* [Records shown]
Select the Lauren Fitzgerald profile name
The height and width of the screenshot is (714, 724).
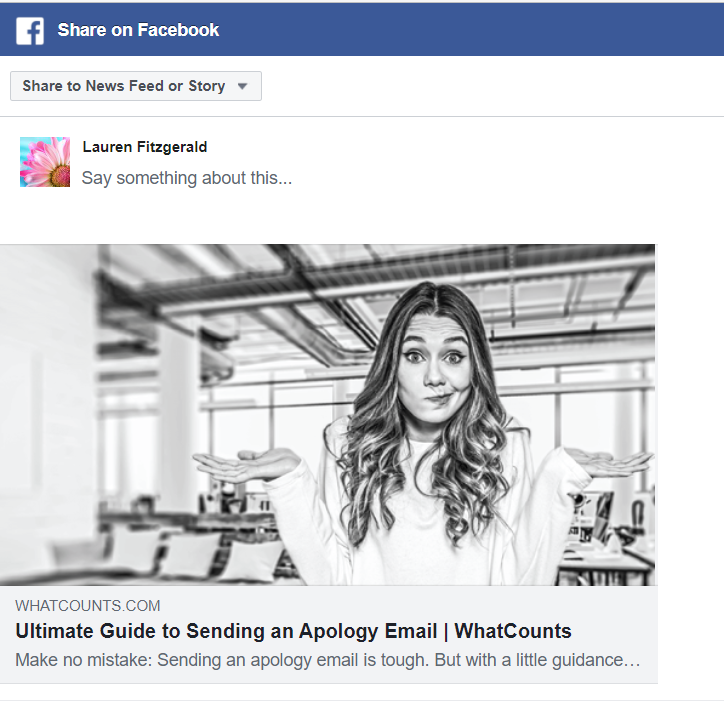[x=145, y=147]
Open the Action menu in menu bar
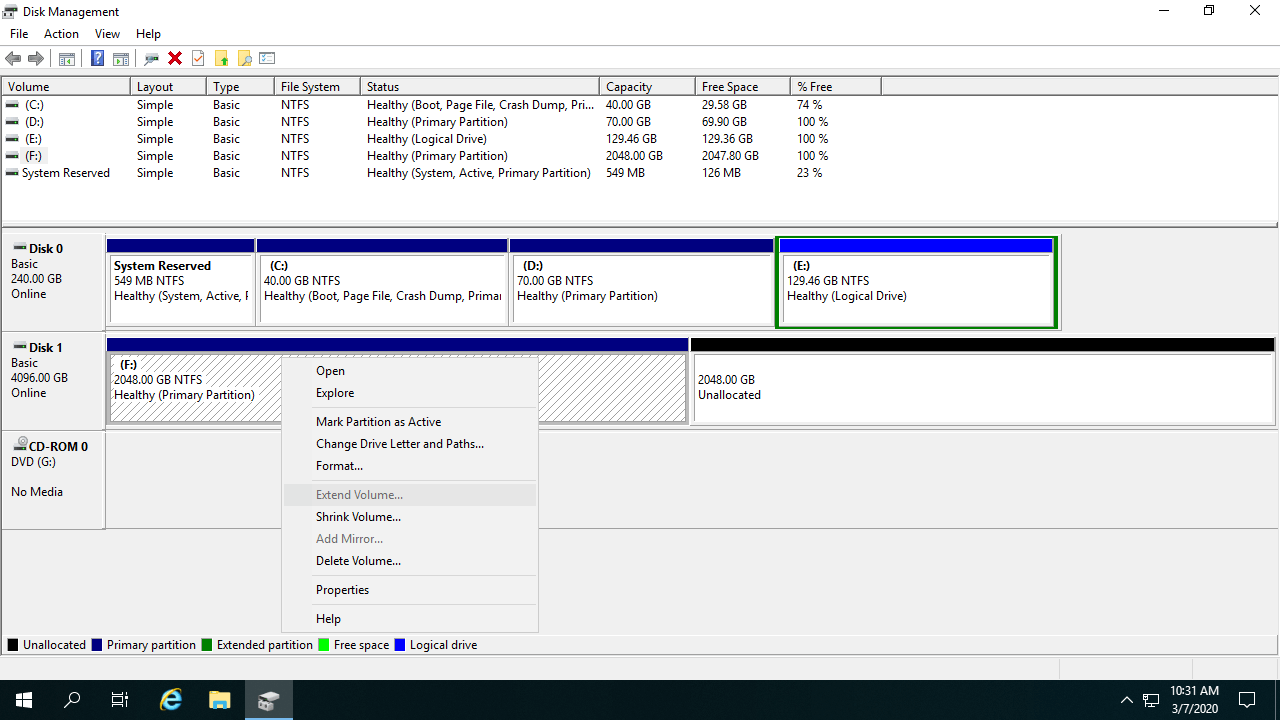This screenshot has height=720, width=1280. click(x=61, y=34)
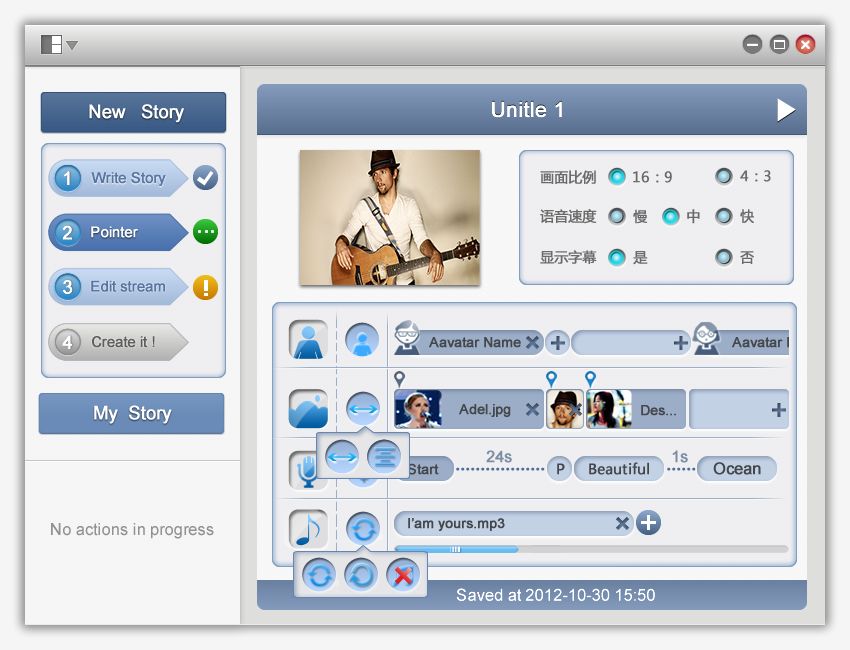Click the red X delete icon in popup
Viewport: 850px width, 650px height.
403,574
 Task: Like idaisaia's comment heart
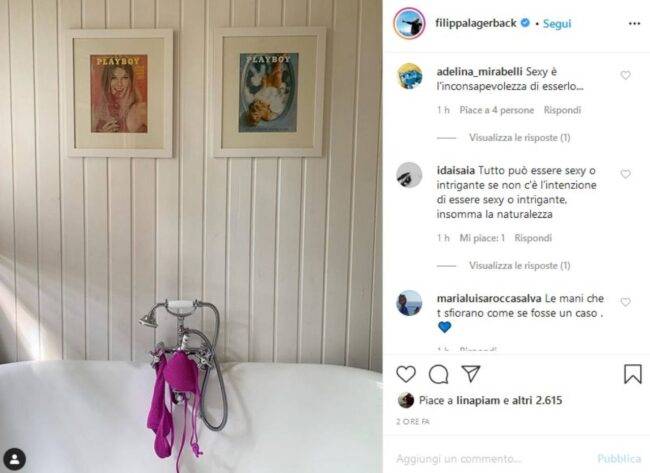pyautogui.click(x=625, y=174)
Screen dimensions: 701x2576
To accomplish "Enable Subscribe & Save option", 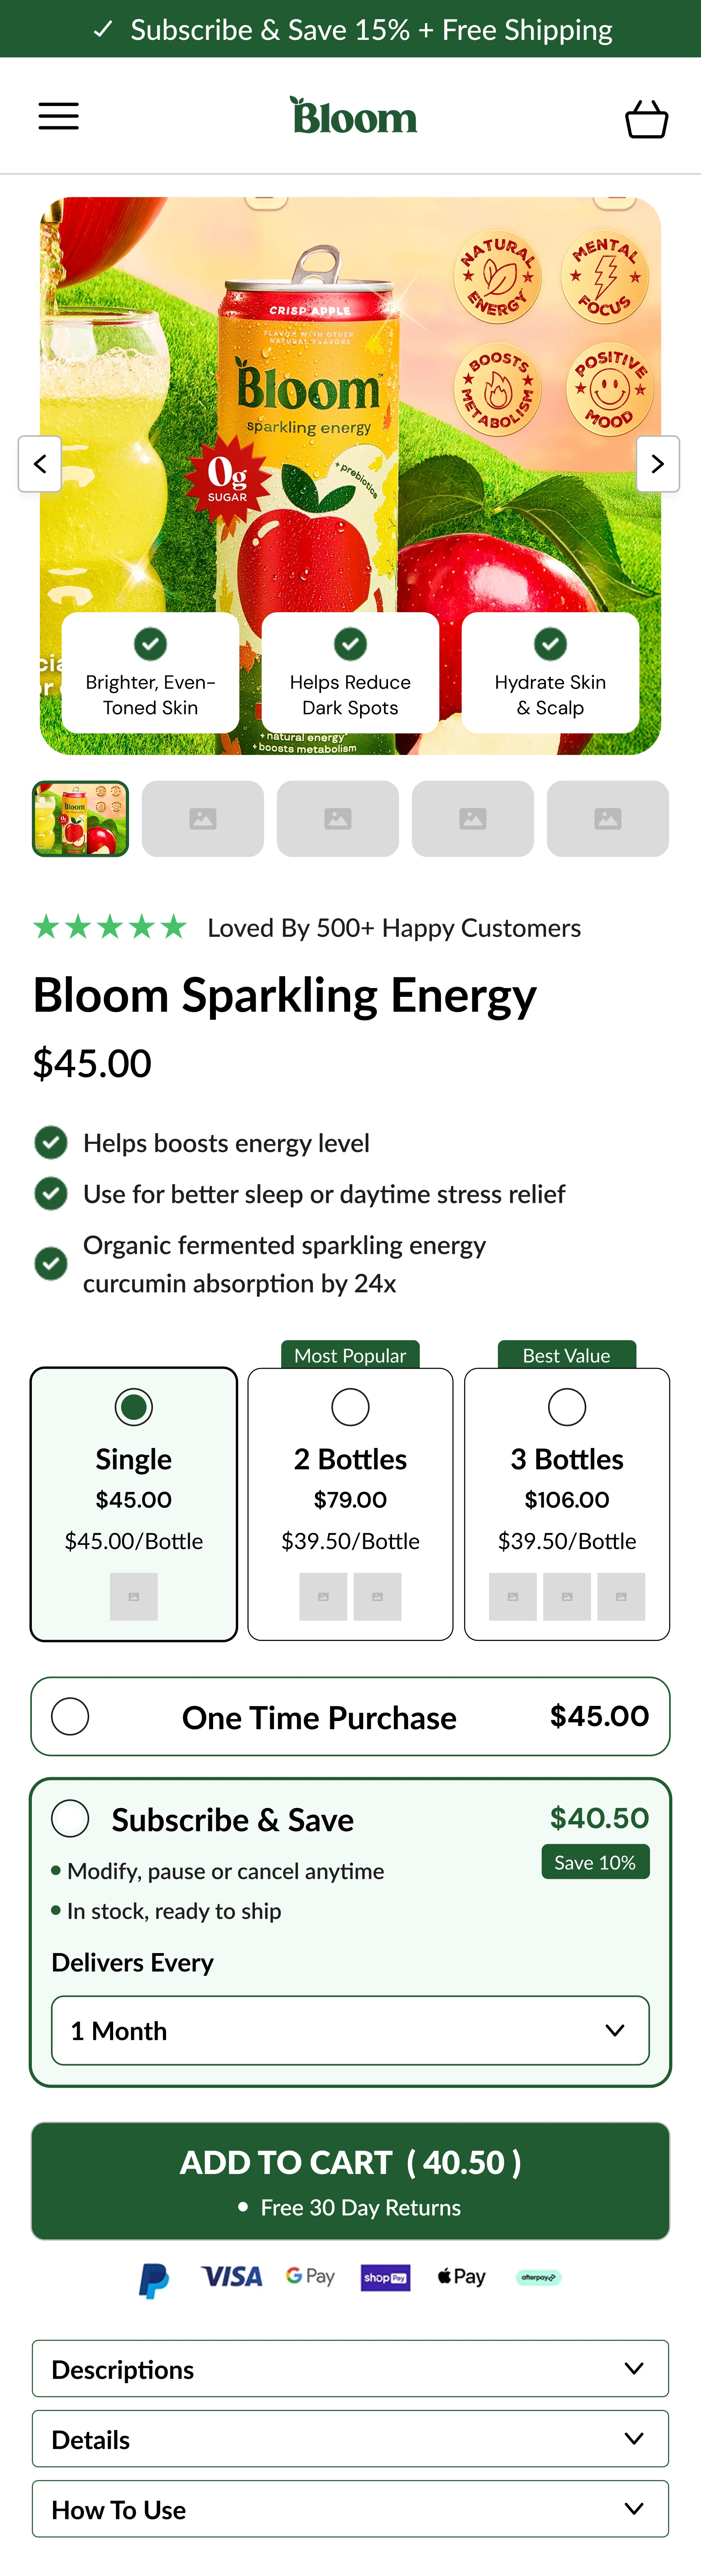I will click(71, 1818).

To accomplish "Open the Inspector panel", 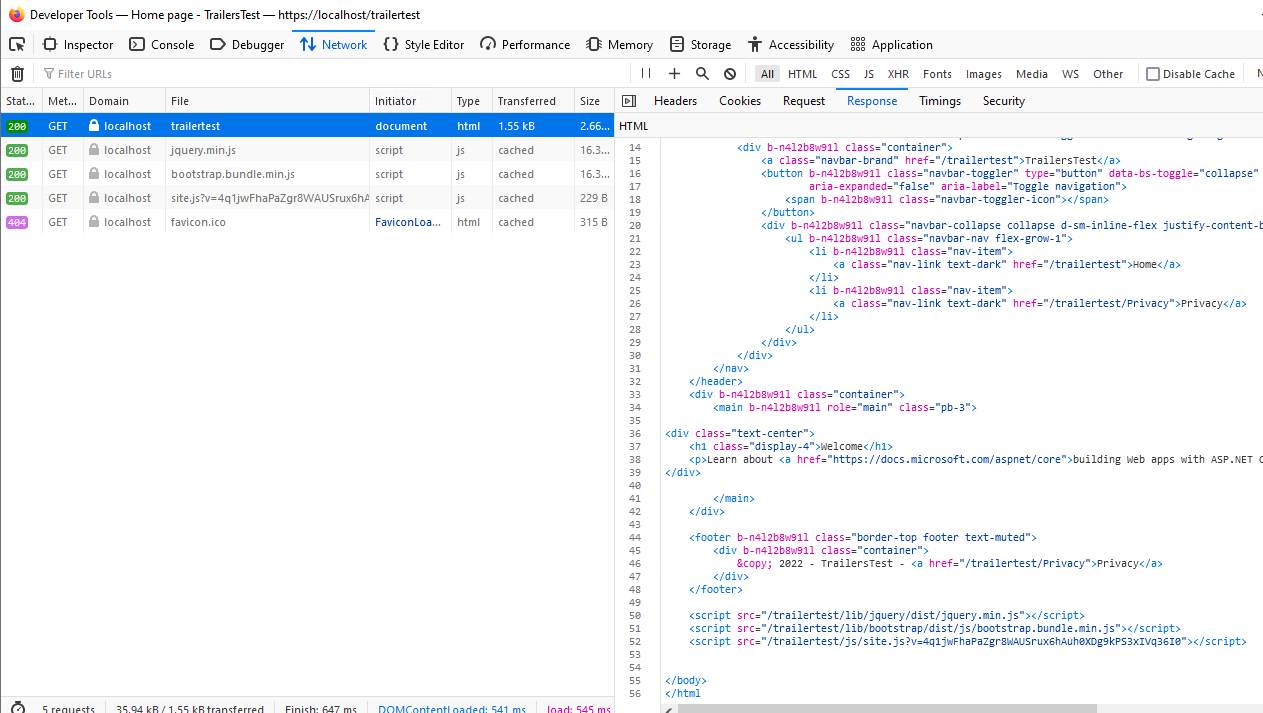I will (x=77, y=44).
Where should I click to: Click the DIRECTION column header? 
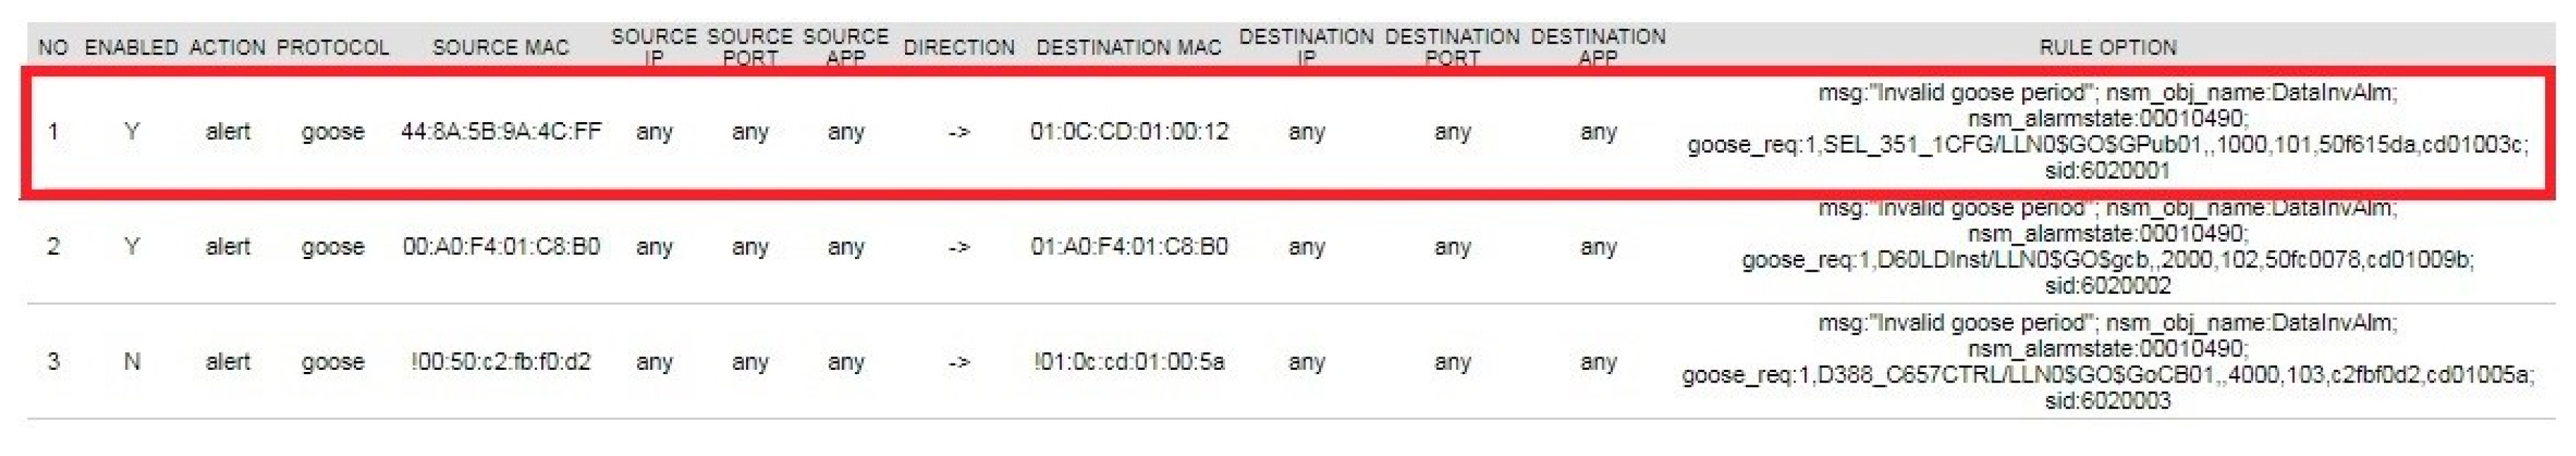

* [About this exercise]
Pictures in the material above should be skipped; print exactly the lines from the one with "Open the Action menu in menu bar" through the one with "Screen dimensions: 701x2576".

* [Answer to this exercise]
Open the Action menu in menu bar
This screenshot has height=720, width=1280. click(x=61, y=34)
Click the red X delete icon in popup
Viewport: 850px width, 650px height.
403,574
 Task: Like idaisaia's comment heart
pyautogui.click(x=625, y=174)
Screen dimensions: 701x2576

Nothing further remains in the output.